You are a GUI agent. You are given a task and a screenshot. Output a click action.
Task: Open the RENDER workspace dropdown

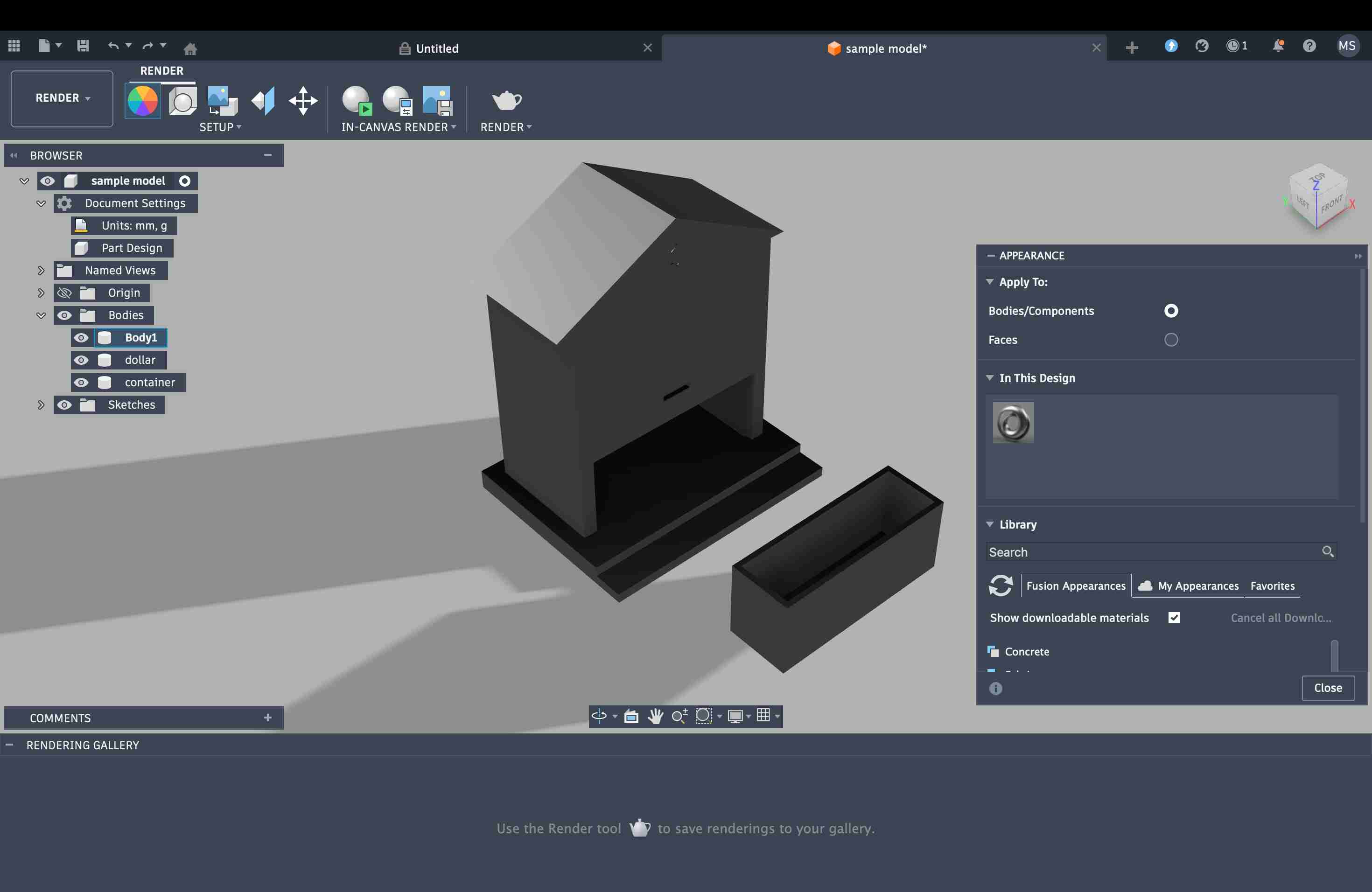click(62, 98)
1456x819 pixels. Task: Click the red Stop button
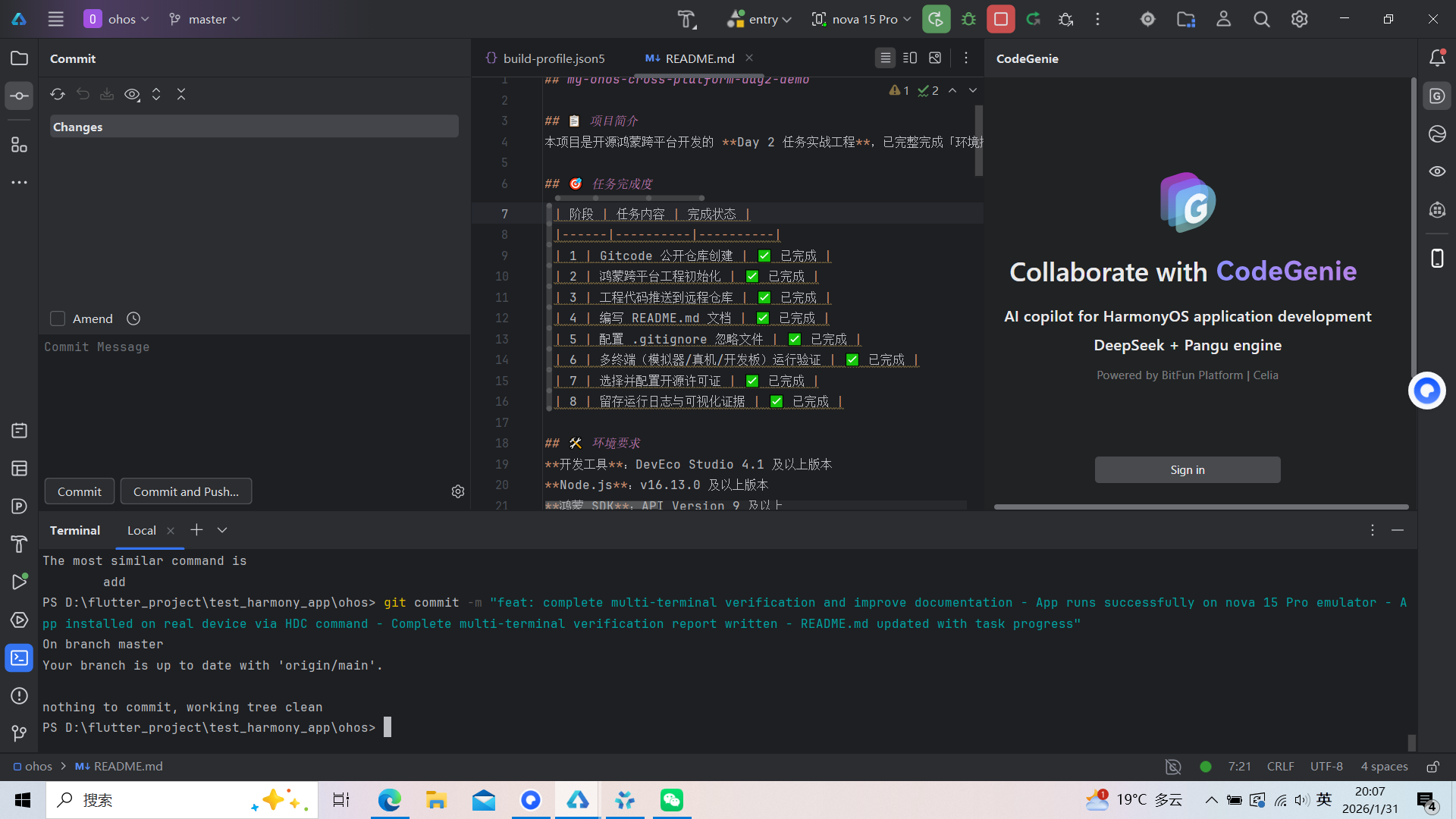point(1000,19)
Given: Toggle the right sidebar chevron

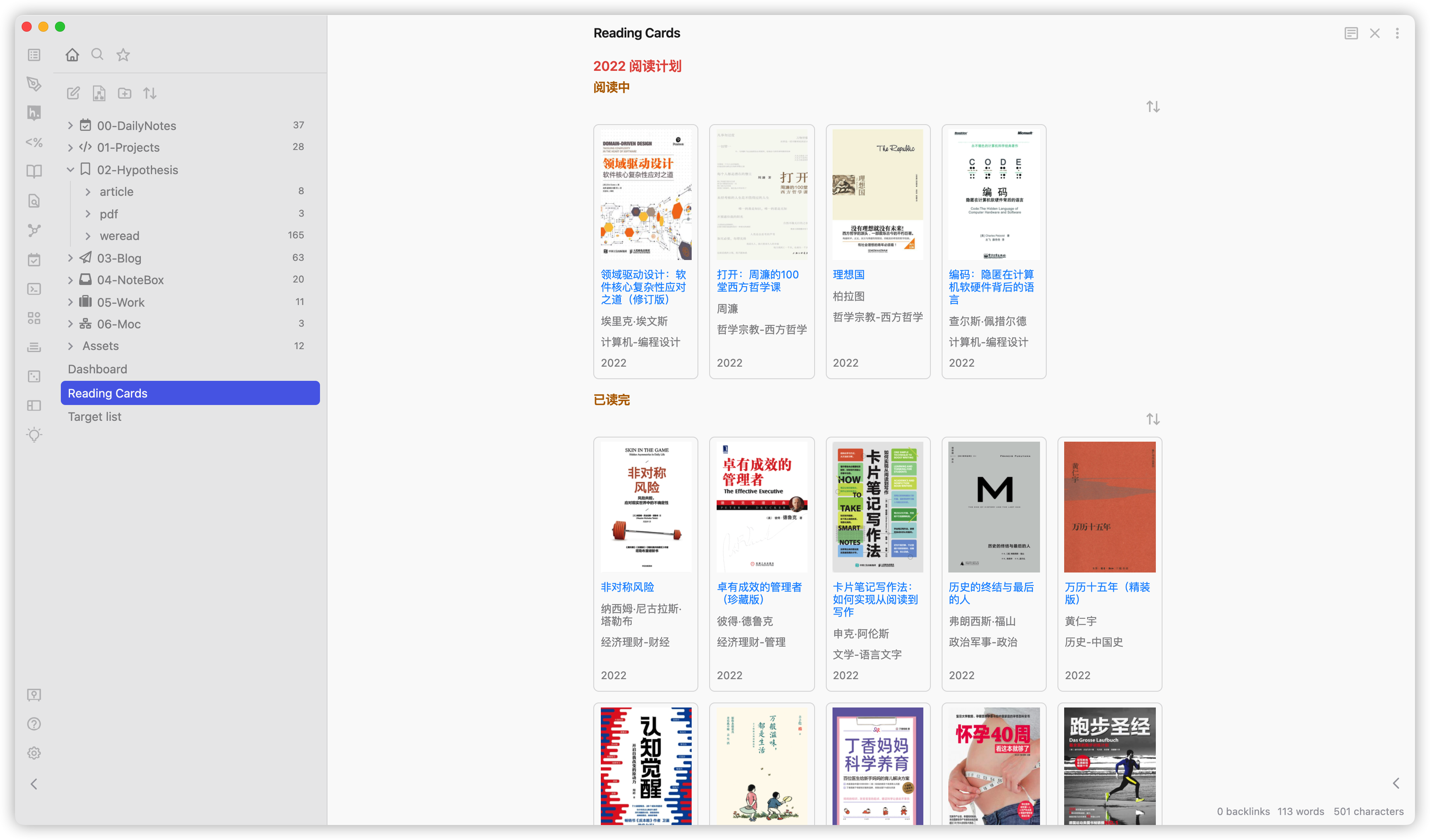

+ + + + + + +

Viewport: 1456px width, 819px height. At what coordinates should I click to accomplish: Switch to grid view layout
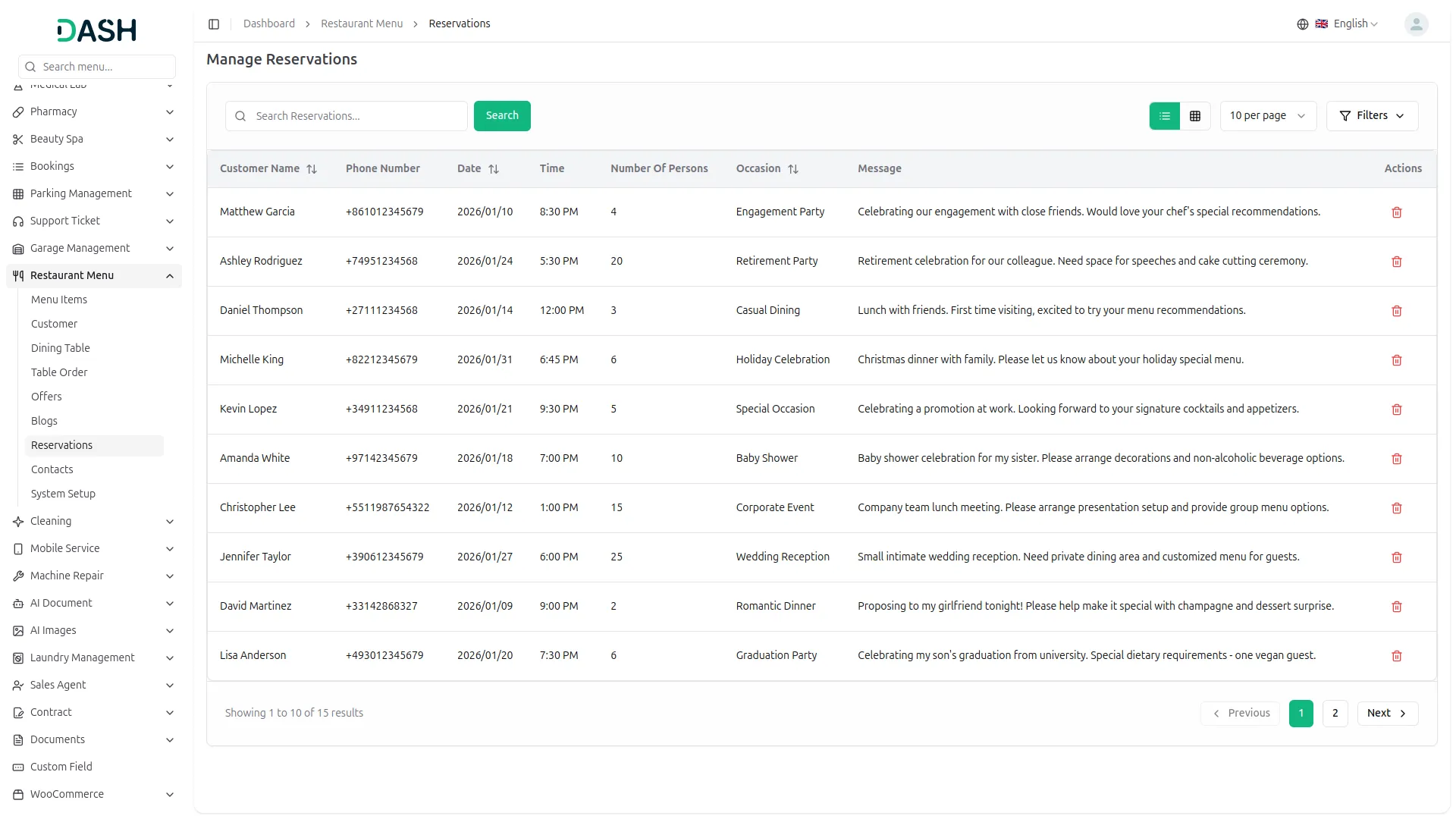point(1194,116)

+ + + + + + +

■ **Aim of the exercise**: Among the entries above, copy exactly the stretch from the line holding "1456x819 pixels. Task: Click" through the line holding "Given: Toggle the right sidebar chevron", leaving out any pictures.

■ **Written response**:
1456x819 pixels. Task: Click the red Stop button
point(1000,19)
Given: Toggle the right sidebar chevron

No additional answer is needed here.